Whether or not the original FTA framework proves useful, bilateral negotiations would come up against the same hard U.S. demands. Canada's situation is very different from Mexico's. The Canadian and U.S. economies, at comparable stages of development, were closely integrated long before NAFTA. Although no one has apparently briefed Mr. Trump, this trade is balanced. In fact, according to his own Special Trade Representative, "The U.S. goods and services trade surplus with Canada was $12.5-billion in 2016." Canada remained by far the best customer for American products over all, and the most important export market for 35 American states.
None of this has deterred the U.S. negotiators from pressing their aggressive demands, which have reportedly included:
- Repealing the dispute-settlement provisions that give Canadian exporters some limited insurance against the most aggressive American protectionism, e.g. lumber, Boeing/Bombardier;
- Loaded rules of origin stipulating a very high level of U.S. content for duty-free goods;
- Access to procurement by Canadian governments at all levels while capping Canadian firms’ access to U.S. public purchasing;
- Busting open the supply management system protecting Canadian farmers, especially dairy.
All of these demands come with a five-year "sunset" clause requiring that we go through all this again a few years down the road. This adds up to demands for one-way free trade. On the face of it, this is an absurd overreach. The Trump administration is obviously counting on pressure from business and financial interests to force the Canadian government to accept such a one-sided proposal that they have already dismissed as a complete "non-starter."

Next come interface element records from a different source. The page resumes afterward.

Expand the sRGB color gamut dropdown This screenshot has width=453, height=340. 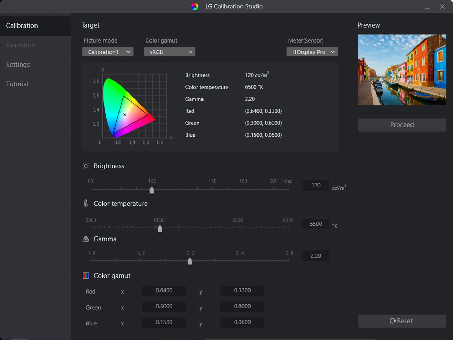(170, 52)
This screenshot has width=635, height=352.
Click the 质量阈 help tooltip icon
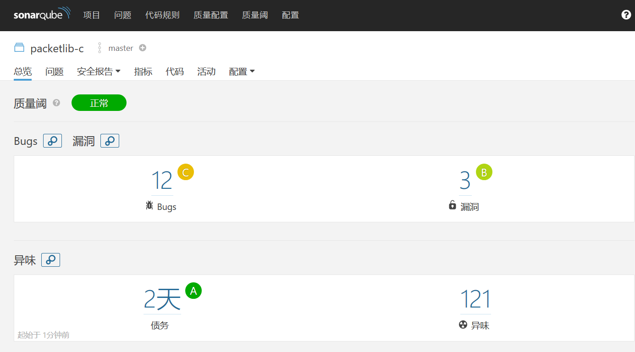point(56,103)
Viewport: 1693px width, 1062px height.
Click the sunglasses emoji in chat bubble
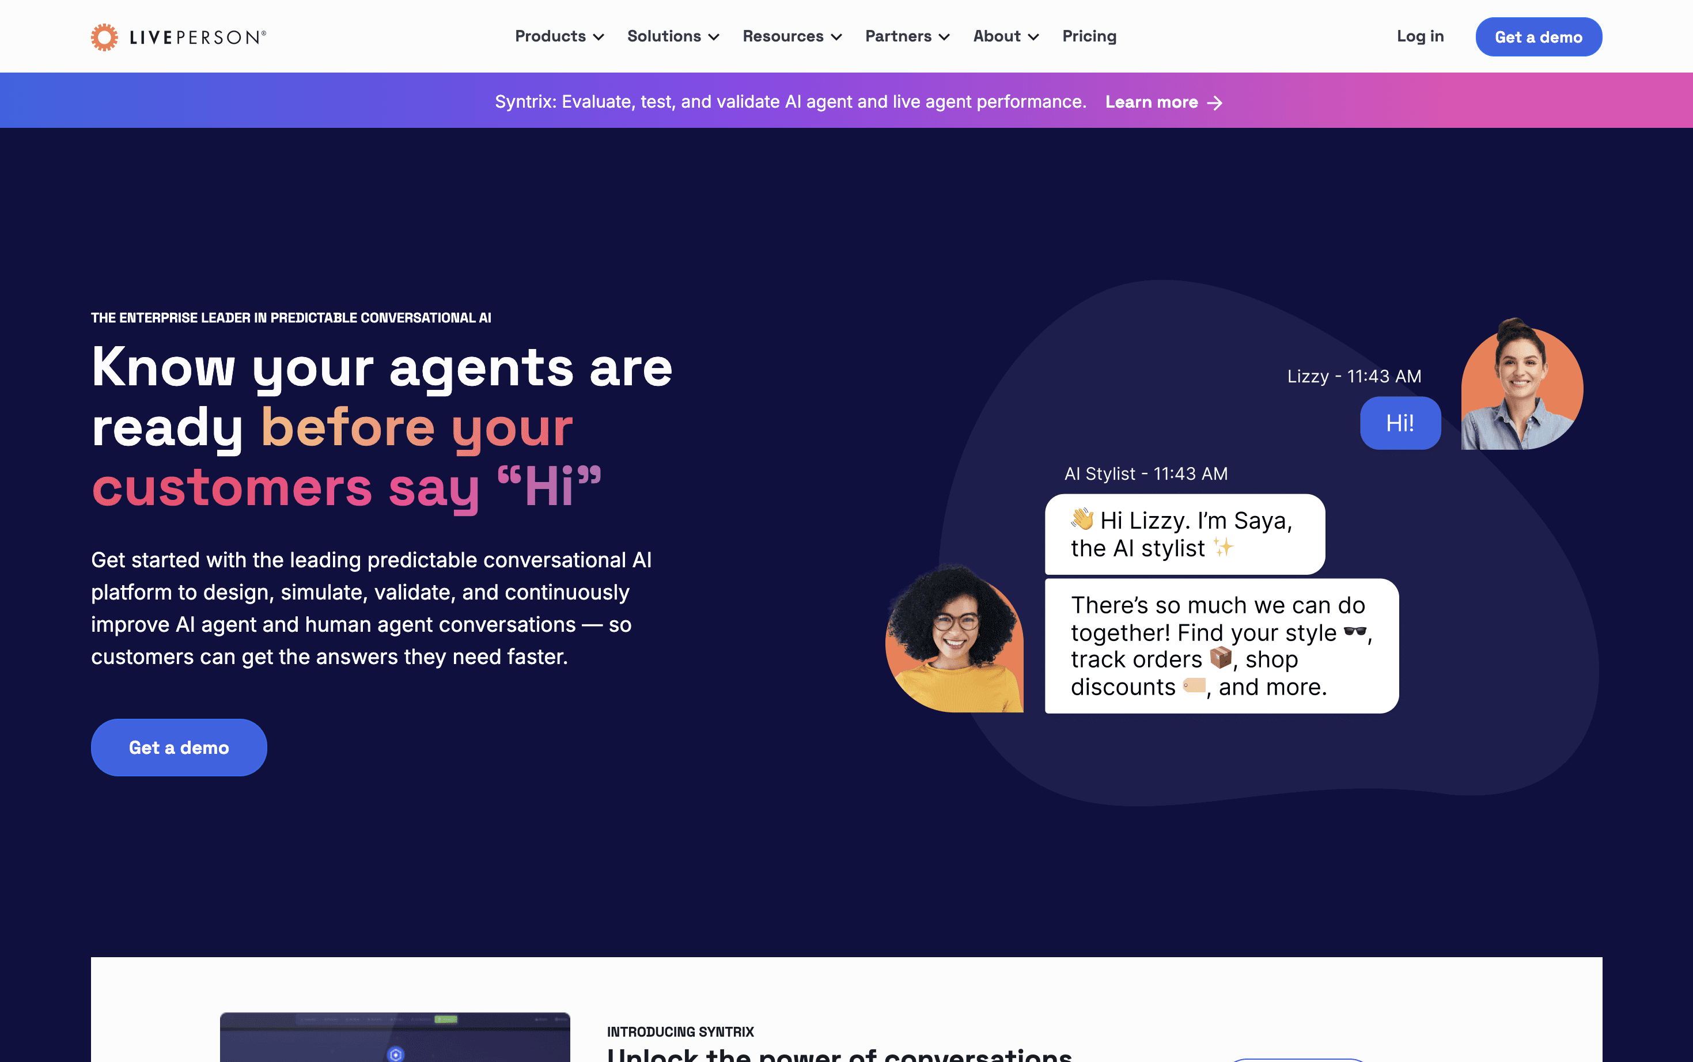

The Canadian government (as well as the provinces, business and labour) is now forced to contemplate life without a free-trade agreement. While this is far from a preferred choice, it would not be the end of the world. In the absence of a bilateral agreement, the most-favoured-nation rules of the World Trade Organization would apply and offer many of the same protections. Tariffs would be restored, but at a much lower level than before the free-trade agreement, averaging roughly 3.5 per cent on shipments to the United States. Unquestionably, existing economic linkages would be put under stress but most would survive. This is clearly not the option the Canadian government would prefer but it could be better than what is currently on offer from the Trump administration.
Meanwhile, the impact on U.S. businesses would be just as severe if not more so. In an unprecedented statement, the U.S. chamber of commerce, the broadest and perhaps most influential business lobby, came out strongly against dismantling NAFTA, which it earlier estimated underpinned about 12 million American jobs. The powerful U.S. agricultural lobby has also weighed in, particularly concerned over threats to its booming exports to Mexico.
These interest groups could be expected to have a real impact on Congress where the final decisions must be taken. In other words, for all his bluster, Mr. Trump does not hold all the cards.